OK, these Jewish holidays have done me in. Honey cake, chocolate cookies, breads--red meat--I've relaxed my eating habits and I've indulged in excess of what my body can handle. I admit it. And now I am starting to feel the jiggle when I wiggle. NOT a good feeling. In fact, it's a downright ICKY feeling! And in spite of the jiggle, or perhaps BECAUSE of it, I force myself to exercise.
The good news is, that when you've gained a couple of pounds and you exercise, it is like exercising with weights--jiggly weights, but that stuff oozing off your middle as you do jumping jacks--it's like wearing a weight belt. You burn more calories. And that only works for you, if you eat right before and after your exercise session. And don't create still MORE jiggle!
Motivation these days is forced but I'm proud to say I do it anyway. The last thing I felt like doing today - after having a day full of extra nibbles yesterday, was hit the gym. But I keep in mind that every effort in a positive direction, keeps me from sliding into the negative. The body, like the soul, seeks to either forge ahead or backslide. I choose to forge ahead.

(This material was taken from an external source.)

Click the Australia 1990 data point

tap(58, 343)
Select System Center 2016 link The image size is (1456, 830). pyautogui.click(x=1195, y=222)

My next order of business will be to address the WHY...why am I backsliding? Why am I tempted to eat things that I generally eschew? What is driving me into reverse. Life is a constant shuffle. But I know I prefer to stay in forward motion. It feels better overall. I have less aches, and my clothing fits better. And frankly, weight belt or not, jumping jacks feel better when I'm lean and mean, not jiggly Judy!